それはもうめんどくさい「正戦論」のお話。ちなみにその1は「創造論対進化論」でした。


asahi.com(朝日新聞社):米空軍、核ミサイル発射担当将校にキリスト教で聖戦教育 - 国際
へーという感じです。へー。今時『聖戦』だなんてアメリカさんロックなことやってるなぁとか思ってたら、
朝日新聞報道「米空軍、核ミサイル発射担当将校にキリスト教で聖戦教育」への反応 - Togetter
「just war」の誤訳だったらしい。『正戦』と『聖戦』。全然違いますよね。日本語だと読みまで一緒なので同一視される方がかなりいそうな気はしますが。


さて置き、ウォルツァー先生*1も仰っていたことですけど、まぁ上記色々な反応を見ると聖戦は論外としてもそれでもやっぱり『正戦論』の議論の難しさが伝わります。それは両サイドからものすごい勢いでその存在自体を非難されてしまう構図。一方は平和主義の立場から「正しい戦争」などないと唱え、もう一方は現実主義の立場から「正しい戦争」などない、と唱えるわけです。故に議論がまぁ横道に逸れる逸れる。まぁ哲学の問題なんていつだってそんなもんだとは言えますけど。
つまるところ、この場合の「just」の定義が多様でかつ専門的過ぎるので、そこからはじめないと議論が全く噛み合わない。だからといってそれを「聖」とするのはさすがに無理があります。


本題。

米空軍が、有事の核ミサイル発射を担う将校向けの訓練の一環として、キリスト教の「聖戦」論を20年以上にわたり講義してきたことがわかった。「憲法政教分離原則に違反する」との指摘を受け、今年7月末に突然、取りやめていた。
米国と旧ソ連・ロシアの間では、冷戦末期から核軍縮が進展。核保有の必然性や使用の可能性は薄れてきた。民主的な議論とは無縁の「神話」によって、核の道義的な正当化を試み、延命を図ってきたことに、懸念の声が出ている。
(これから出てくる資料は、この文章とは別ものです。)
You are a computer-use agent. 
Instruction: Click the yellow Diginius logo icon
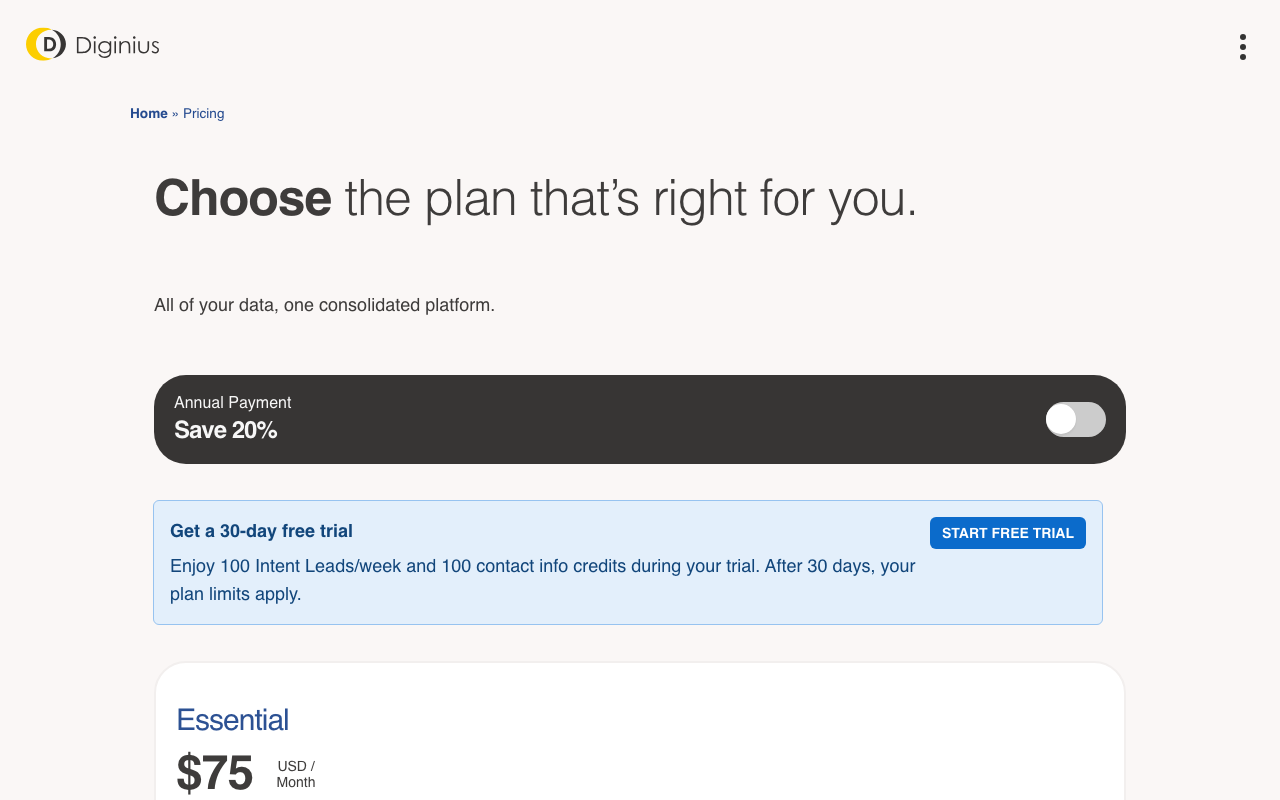click(45, 44)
asahi.com(朝日新聞社):米空軍、核ミサイル発射担当将校にキリスト教で聖戦教育 - 国際

アメリカ軍の中の人としては、実際にその瞬間になった時にボタンを押せない、なんてなったら困るので予め訓練なり教育なりしとかないといけないのは理解できる話ではあります。

そこでキリスト教牧師を用意するのがいかにもアメリカらしいと言えば確かにらしい話ではありますけど。そりゃ一部の人には効果はあるだろうけど、それが全員に当て嵌まるかというとそんなこと当然ないわけで。もっとより中立的な家族とか国家をネタにしとけばよかったのに。
その意味で、今後はその講師・牧師が呼ばれなくなる、そしてそのテキストが使われなくなる、ということ以上の意味があるのかというと大してありませんよね。やっぱり現代兵士たちにとって「ユス・イン・ベロ」な戦闘規定の概念は過去と較べてずっと重要なものになってきているのだから。聖戦教育はともかく、正戦教育がなくなるとは全く考えられない。
きっとこれまでもこの訓練を受けた人たちの一部は「いや別に牧師の話聞いても意味ねーし」とか考えてきたんでしょう。無意味な、効果のない訓練が無くなって良かったですねオチ。

*1:アメリカ合衆国の政治哲学者マイケル・ウォルツァー - Wikipedia/ちなみに彼の著作である『Just and Unjust Wars』の日本語版は『正しい戦争と不正な戦争』というタイトルになっています。